## Task goal
The answer must consist of each line below that contains the string "Access".

## Data listing
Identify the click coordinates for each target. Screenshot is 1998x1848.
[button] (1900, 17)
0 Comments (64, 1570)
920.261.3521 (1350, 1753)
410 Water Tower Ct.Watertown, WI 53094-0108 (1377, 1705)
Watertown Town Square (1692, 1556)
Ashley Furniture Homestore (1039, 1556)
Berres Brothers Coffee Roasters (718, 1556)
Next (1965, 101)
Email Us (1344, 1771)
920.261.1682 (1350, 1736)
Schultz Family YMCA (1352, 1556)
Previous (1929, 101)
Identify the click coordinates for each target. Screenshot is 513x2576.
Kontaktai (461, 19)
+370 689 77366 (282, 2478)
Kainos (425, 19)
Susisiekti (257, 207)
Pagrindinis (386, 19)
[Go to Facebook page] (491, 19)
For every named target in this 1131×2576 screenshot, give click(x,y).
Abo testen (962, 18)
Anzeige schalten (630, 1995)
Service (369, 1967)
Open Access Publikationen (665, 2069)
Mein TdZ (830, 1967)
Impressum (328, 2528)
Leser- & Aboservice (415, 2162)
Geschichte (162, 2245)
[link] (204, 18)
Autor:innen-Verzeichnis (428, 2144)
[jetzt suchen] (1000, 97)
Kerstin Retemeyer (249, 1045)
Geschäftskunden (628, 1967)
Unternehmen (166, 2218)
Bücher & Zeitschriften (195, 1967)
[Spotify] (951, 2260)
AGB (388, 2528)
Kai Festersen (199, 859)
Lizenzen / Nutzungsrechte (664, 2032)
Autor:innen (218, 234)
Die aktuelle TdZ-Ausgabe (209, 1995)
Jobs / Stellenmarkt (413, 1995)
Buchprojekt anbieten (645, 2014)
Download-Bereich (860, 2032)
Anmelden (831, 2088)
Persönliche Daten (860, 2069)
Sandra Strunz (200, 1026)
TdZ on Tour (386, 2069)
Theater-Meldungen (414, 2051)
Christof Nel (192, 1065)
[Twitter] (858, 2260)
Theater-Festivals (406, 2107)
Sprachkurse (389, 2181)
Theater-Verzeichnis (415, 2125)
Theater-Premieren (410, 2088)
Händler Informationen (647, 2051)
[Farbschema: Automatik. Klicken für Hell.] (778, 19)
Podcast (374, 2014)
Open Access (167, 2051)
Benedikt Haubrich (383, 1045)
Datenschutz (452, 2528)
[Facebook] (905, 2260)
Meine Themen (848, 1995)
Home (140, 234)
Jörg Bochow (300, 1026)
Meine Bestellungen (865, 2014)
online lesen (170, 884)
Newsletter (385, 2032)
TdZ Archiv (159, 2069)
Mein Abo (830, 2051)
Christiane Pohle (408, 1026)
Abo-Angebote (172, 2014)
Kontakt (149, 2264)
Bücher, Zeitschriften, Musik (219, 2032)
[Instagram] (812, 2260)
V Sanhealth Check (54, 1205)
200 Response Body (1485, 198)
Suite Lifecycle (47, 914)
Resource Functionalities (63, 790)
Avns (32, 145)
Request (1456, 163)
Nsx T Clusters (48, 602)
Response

## The answer
Open Access Publikationen (665, 2069)
Open Access (167, 2051)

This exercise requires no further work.